Sunday, December 16, 2007
Tomorrow is a start of a new day. A new week. For me a new phase in life.
I have been sent to the area of my choice and i am pleased about it. Don't know what the future holds for me. Frankly i'm lost in it. For those of you who now my plans for my future you should understand this post better. I do it cause i need to. It is for the better good for me and above all my family. I am doing so that my mum can rest easy and not stress herself out even more. I do it so that she can dream too.
I should start acting my age and stop dreaming. Dreaming that i can study in Germany. Dreaming that i can play with a wonderful German ensemble. Dreaming that i can be someone. I have pulled my head out of the clouds and realised that it is just a dream. The reality is, my mum can't support me. I know some of you say it is cheaper nowdays and all. i appreciate it and all. But seriously I can't. The Academy was a nightmare on its own. Its just a matter of weather you knew or not.

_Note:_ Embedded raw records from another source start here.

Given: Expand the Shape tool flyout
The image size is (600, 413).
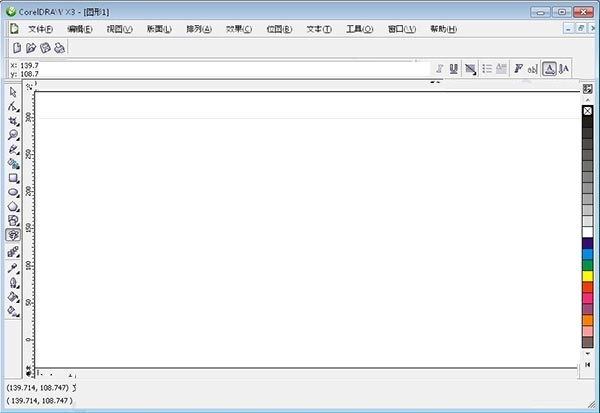Looking at the screenshot, I should (14, 105).
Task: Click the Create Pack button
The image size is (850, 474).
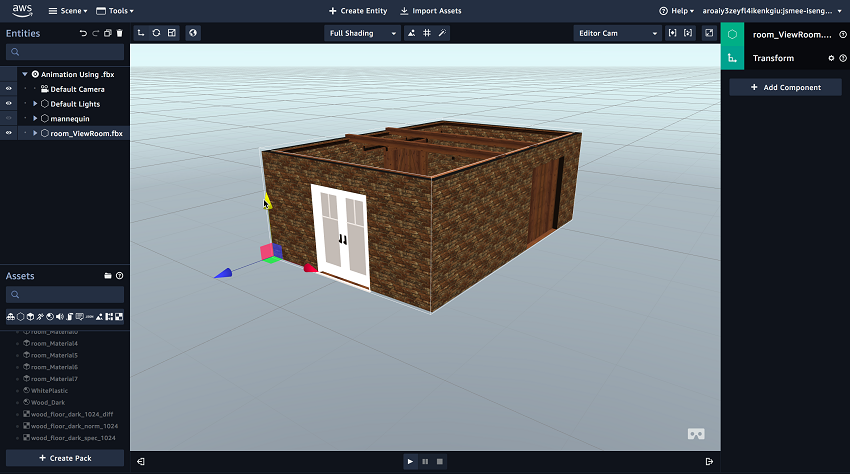Action: pos(65,458)
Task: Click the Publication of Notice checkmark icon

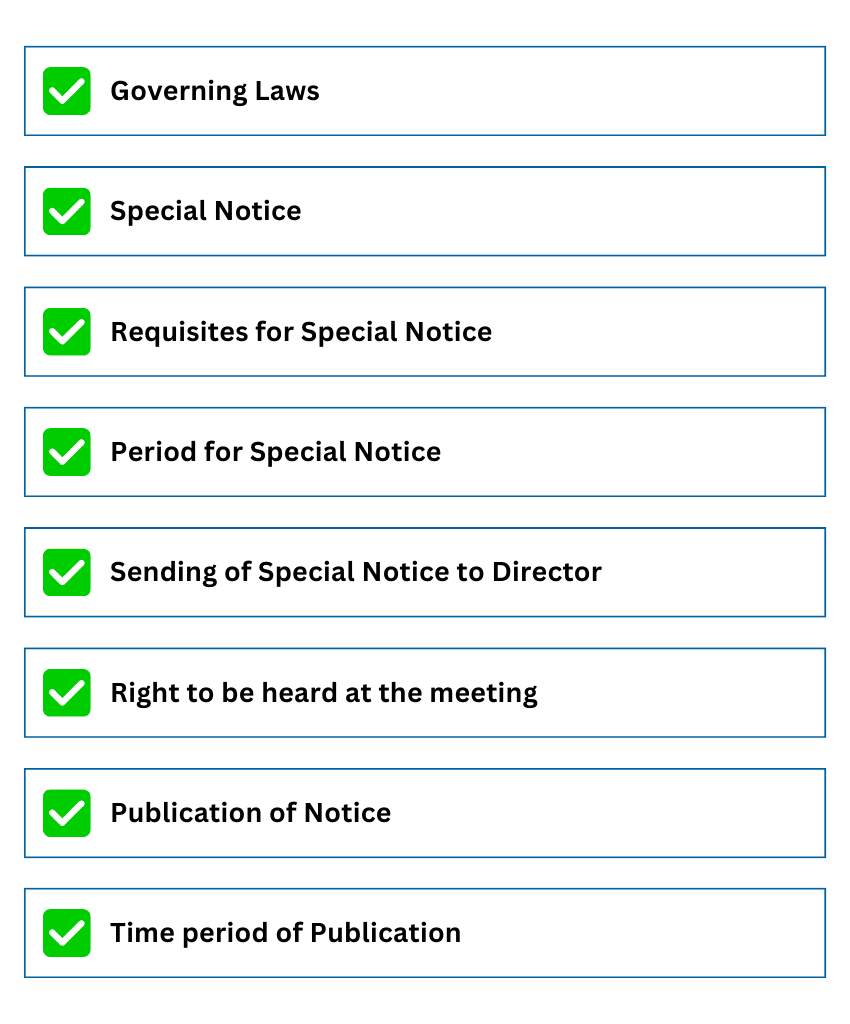Action: [67, 813]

Seeing my friends going all over the world to study makes me feel happy for them. Yet envious. Some of us were born with a Silver spoon, others not.

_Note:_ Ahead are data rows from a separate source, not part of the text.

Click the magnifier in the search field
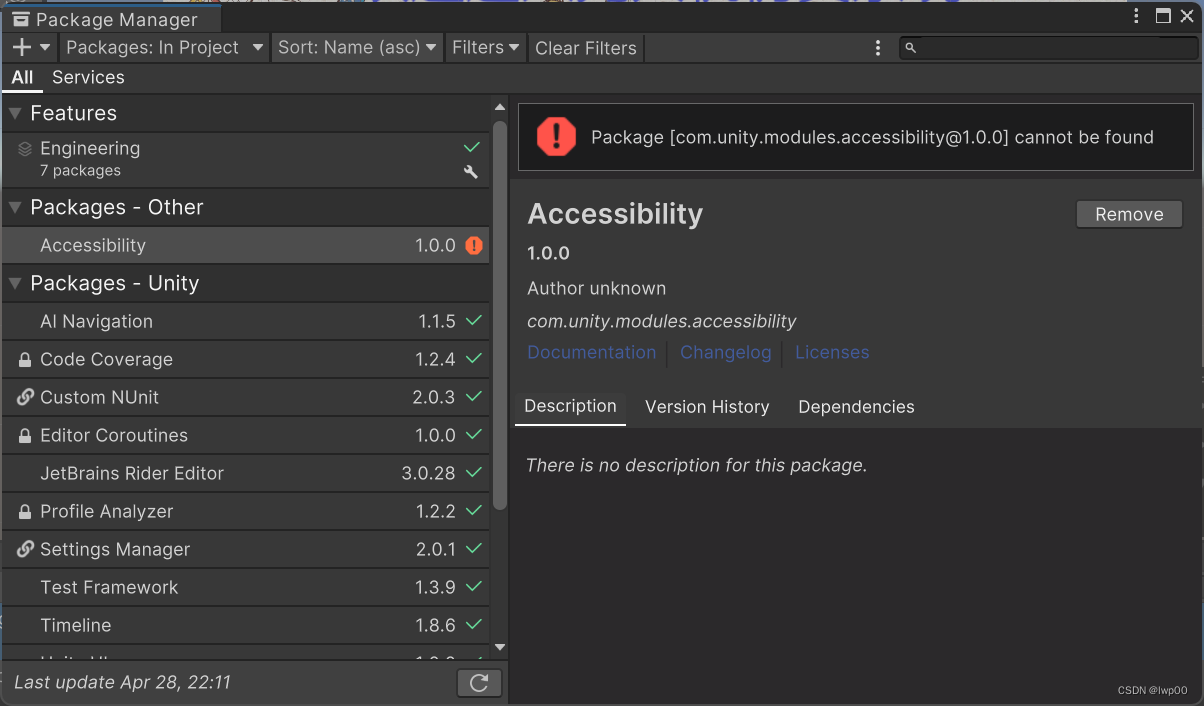This screenshot has height=706, width=1204. coord(911,47)
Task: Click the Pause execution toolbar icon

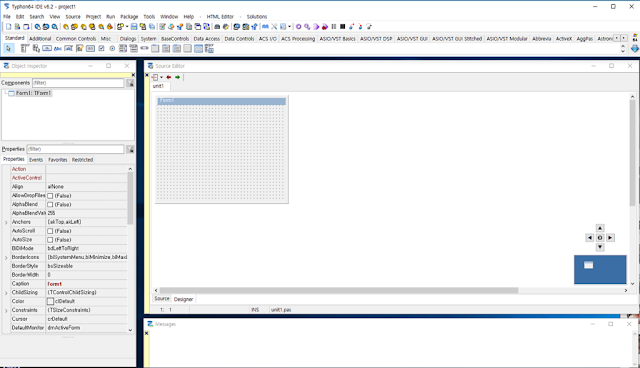Action: pyautogui.click(x=334, y=27)
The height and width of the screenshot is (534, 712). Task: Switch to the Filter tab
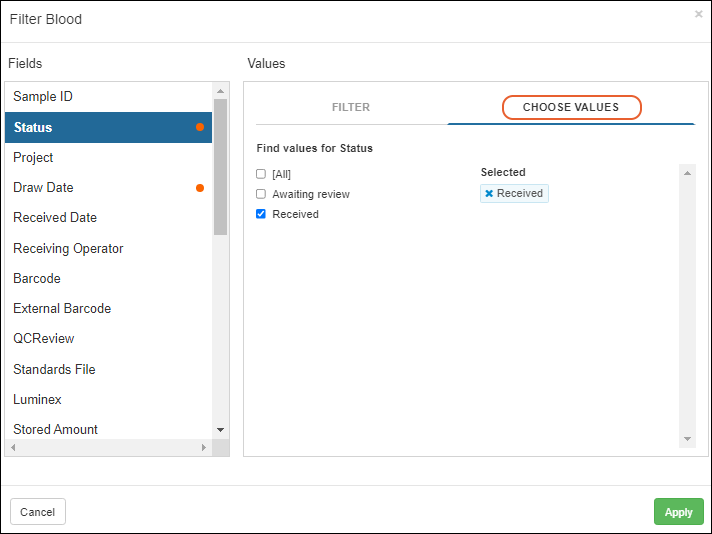coord(350,107)
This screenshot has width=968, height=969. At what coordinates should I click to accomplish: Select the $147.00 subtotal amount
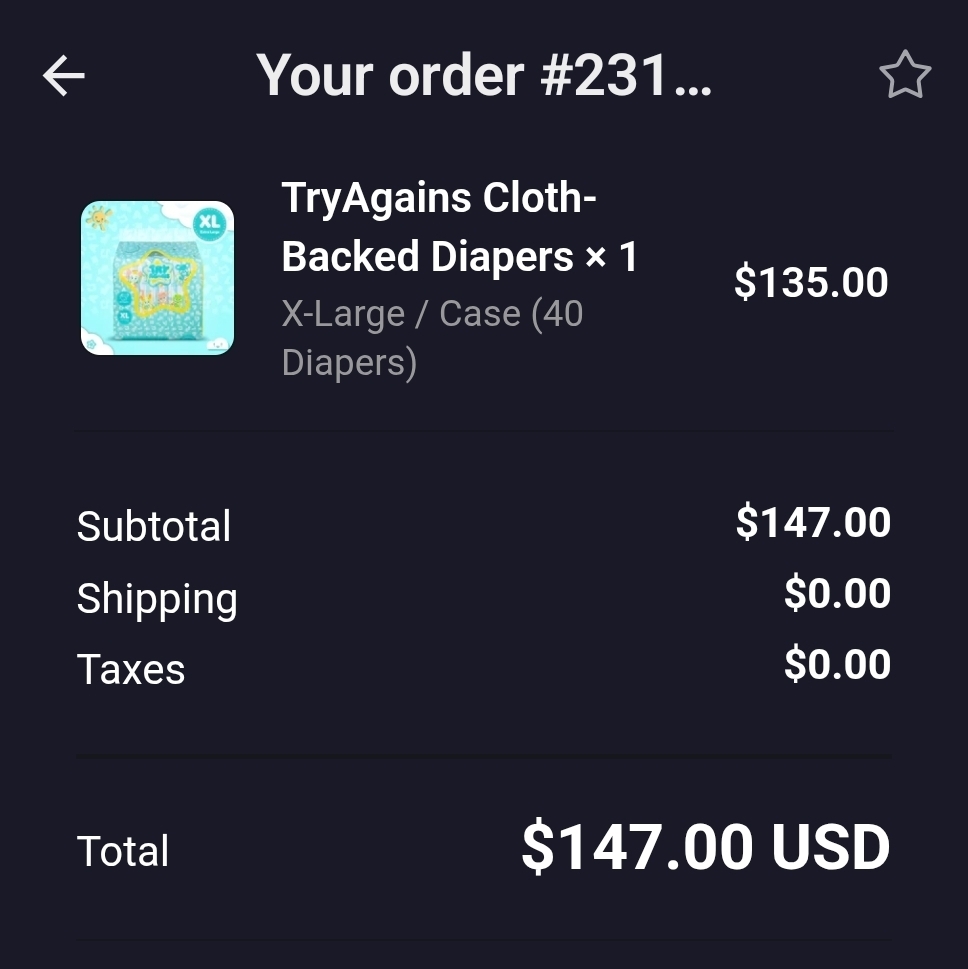coord(813,522)
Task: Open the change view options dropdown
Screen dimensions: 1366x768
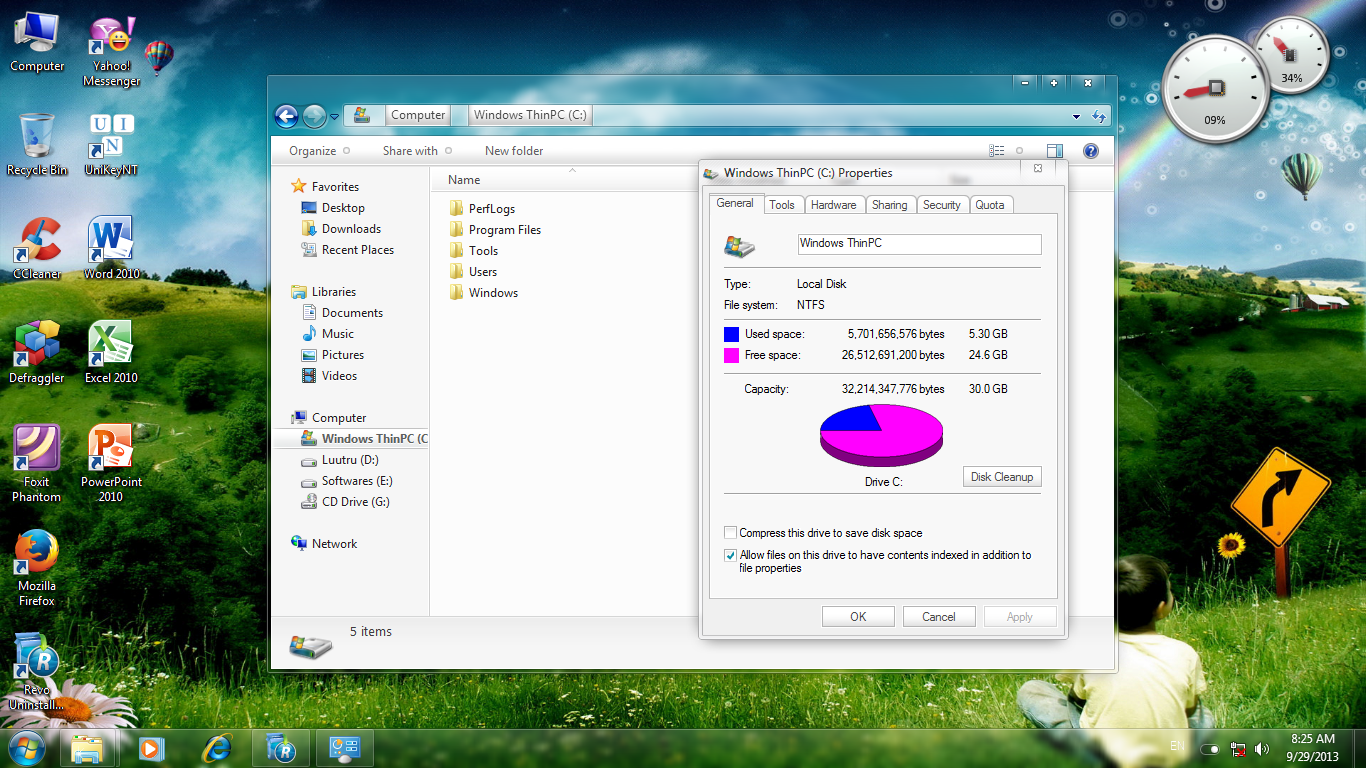Action: point(1019,151)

Oh well where ever live and God takes me I will except. Only He knows best for me.
I hope you understand.
A new Day. A new Week. A new Chapter.
CHOWS~
You have been graced by MR.VoGue at -9:25 PM-
Wednesday, December 12, 2007
P.O.P Oh!!!
So happy that it is finally over. 6 long months of training.
Awaiting my next stage.
BAND BAND BAND!!!
Pic and details will be updated soon. now sleepy.
CHOWS~
You have been graced by MR.VoGue at -8:28 PM-
Sunday, December 09, 2007
the end is near and i can't help but say "I can't believe i came so far with this journey". I started PARADISE scared and i told myself i don't want to make too close friends in here. but i did. I made two very good friends. friends that have helped me through this tough and long journey. The feelings inside me is hard to put it down in words. Words that can only be expressed in emotions.

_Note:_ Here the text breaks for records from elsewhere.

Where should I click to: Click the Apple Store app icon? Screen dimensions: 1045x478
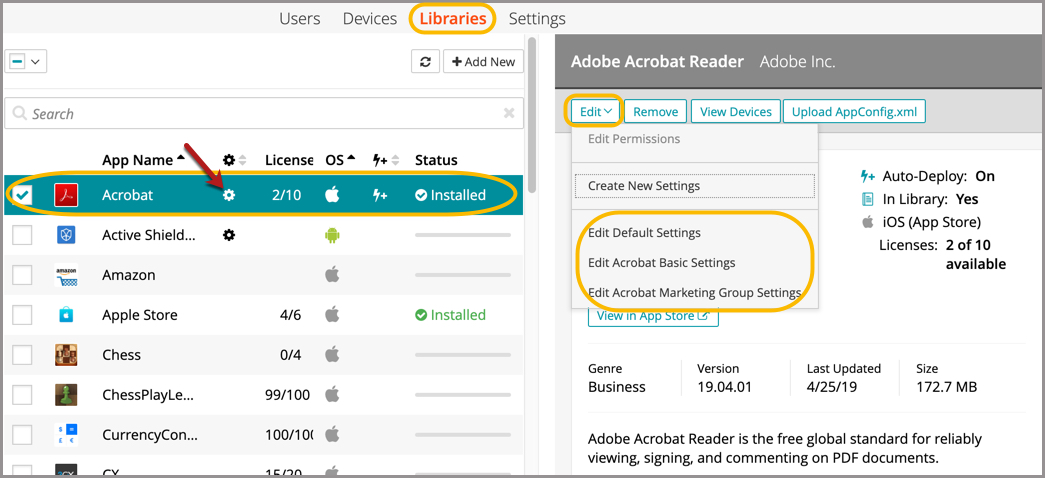coord(66,315)
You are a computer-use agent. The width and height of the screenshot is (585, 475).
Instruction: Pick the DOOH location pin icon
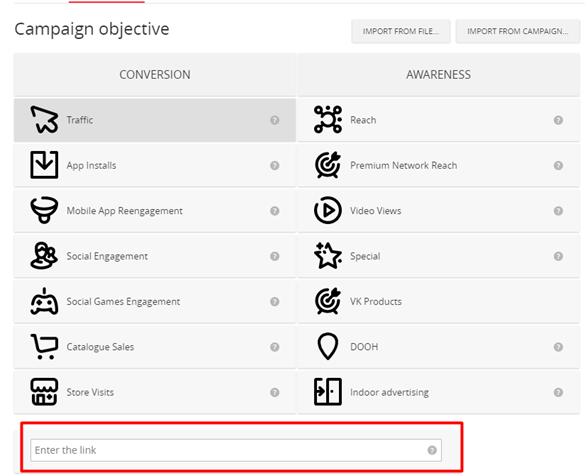tap(328, 347)
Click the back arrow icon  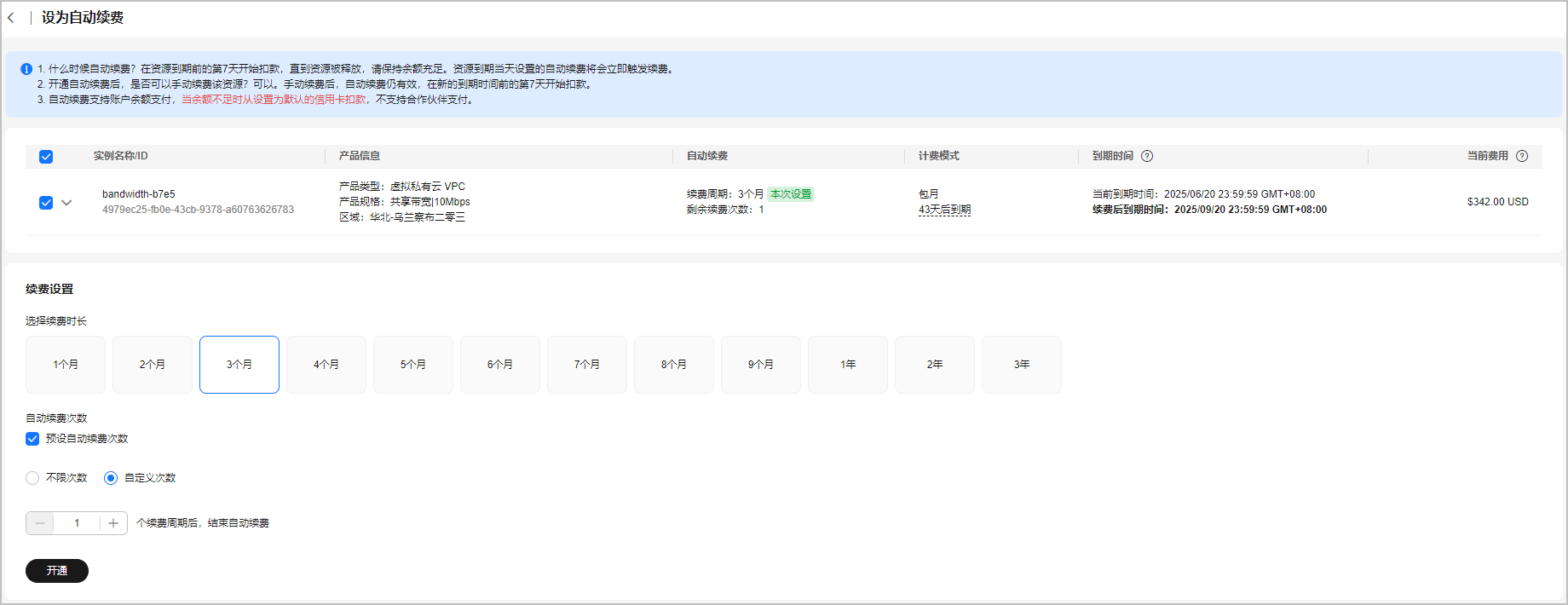click(x=11, y=18)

How will i feel in my last few days at PARADISE. Sad, happy, angry, tired etc. I would thing more of sad. I hate saying good byes and yet i have to. It was an amazing journey of self discovery and self upgrading. I have gain alot in this 6 months. Most obviouse being the fact that i lost alot of weight. I am very proud of myself in doing so and i am not shy in telling that to ppl. reason, when you have been fat for al your life and for once you get to be normal, its any amazing feeling, a feeling that can only be understood if you had gone through it. pls understand.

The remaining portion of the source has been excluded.